▸ **WHAT IS ASKED**
Render every line of the records below as a Markdown table with two columns, No. and Record Line, numbering the lines in order and skipping any blank ones.

▸ **PROVIDED MATERIAL**
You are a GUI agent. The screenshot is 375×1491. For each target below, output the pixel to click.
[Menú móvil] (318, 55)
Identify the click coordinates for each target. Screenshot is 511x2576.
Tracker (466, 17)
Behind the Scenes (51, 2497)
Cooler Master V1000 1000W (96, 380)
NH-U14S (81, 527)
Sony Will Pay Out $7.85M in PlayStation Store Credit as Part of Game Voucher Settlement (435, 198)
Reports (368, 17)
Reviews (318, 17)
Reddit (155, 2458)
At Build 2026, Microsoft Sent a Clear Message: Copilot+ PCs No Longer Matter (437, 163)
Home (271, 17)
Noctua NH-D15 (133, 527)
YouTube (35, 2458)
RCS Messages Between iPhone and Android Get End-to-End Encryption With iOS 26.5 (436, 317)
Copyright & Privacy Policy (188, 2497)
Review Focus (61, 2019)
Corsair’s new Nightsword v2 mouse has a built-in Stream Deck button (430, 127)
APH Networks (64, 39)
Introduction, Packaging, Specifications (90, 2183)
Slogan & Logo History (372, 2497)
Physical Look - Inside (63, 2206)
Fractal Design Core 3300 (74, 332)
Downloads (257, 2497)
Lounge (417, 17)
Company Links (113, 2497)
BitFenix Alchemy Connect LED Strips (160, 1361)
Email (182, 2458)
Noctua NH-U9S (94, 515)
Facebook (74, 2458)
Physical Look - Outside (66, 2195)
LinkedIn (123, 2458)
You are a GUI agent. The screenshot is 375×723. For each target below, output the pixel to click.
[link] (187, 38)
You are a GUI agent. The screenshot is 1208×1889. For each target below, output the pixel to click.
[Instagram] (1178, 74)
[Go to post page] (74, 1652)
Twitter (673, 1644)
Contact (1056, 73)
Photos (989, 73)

▸ **OUTPUT FOR THIS EXERCISE**
| No. | Record Line |
|---|---|
| 1 | You are a GUI agent. The screenshot is 375×1491. For each target below, output the pixel to click. |
| 2 | [Menú móvil] (318, 55) |
| 3 | Identify the click coordinates for each target. Screenshot is 511x2576. |
| 4 | Tracker (466, 17) |
| 5 | Behind the Scenes (51, 2497) |
| 6 | Cooler Master V1000 1000W (96, 380) |
| 7 | NH-U14S (81, 527) |
| 8 | Sony Will Pay Out $7.85M in PlayStation Store Credit as Part of Game Voucher Settlement (435, 198) |
| 9 | Reports (368, 17) |
| 10 | Reviews (318, 17) |
| 11 | Reddit (155, 2458) |
| 12 | At Build 2026, Microsoft Sent a Clear Message: Copilot+ PCs No Longer Matter (437, 163) |
| 13 | Home (271, 17) |
| 14 | Noctua NH-D15 (133, 527) |
| 15 | YouTube (35, 2458) |
| 16 | RCS Messages Between iPhone and Android Get End-to-End Encryption With iOS 26.5 (436, 317) |
| 17 | Copyright & Privacy Policy (188, 2497) |
| 18 | Review Focus (61, 2019) |
| 19 | Corsair’s new Nightsword v2 mouse has a built-in Stream Deck button (430, 127) |
| 20 | APH Networks (64, 39) |
| 21 | Introduction, Packaging, Specifications (90, 2183) |
| 22 | Slogan & Logo History (372, 2497) |
| 23 | Physical Look - Inside (63, 2206) |
| 24 | Fractal Design Core 3300 (74, 332) |
| 25 | Downloads (257, 2497) |
| 26 | Lounge (417, 17) |
| 27 | Company Links (113, 2497) |
| 28 | BitFenix Alchemy Connect LED Strips (160, 1361) |
| 29 | Email (182, 2458) |
| 30 | Noctua NH-U9S (94, 515) |
| 31 | Facebook (74, 2458) |
| 32 | Physical Look - Outside (66, 2195) |
| 33 | LinkedIn (123, 2458) |
| 34 | You are a GUI agent. The screenshot is 375×723. For each target below, output the pixel to click. |
| 35 | [link] (187, 38) |
| 36 | You are a GUI agent. The screenshot is 1208×1889. For each target below, output the pixel to click. |
| 37 | [Instagram] (1178, 74) |
| 38 | [Go to post page] (74, 1652) |
| 39 | Twitter (673, 1644) |
| 40 | Contact (1056, 73) |
| 41 | Photos (989, 73) |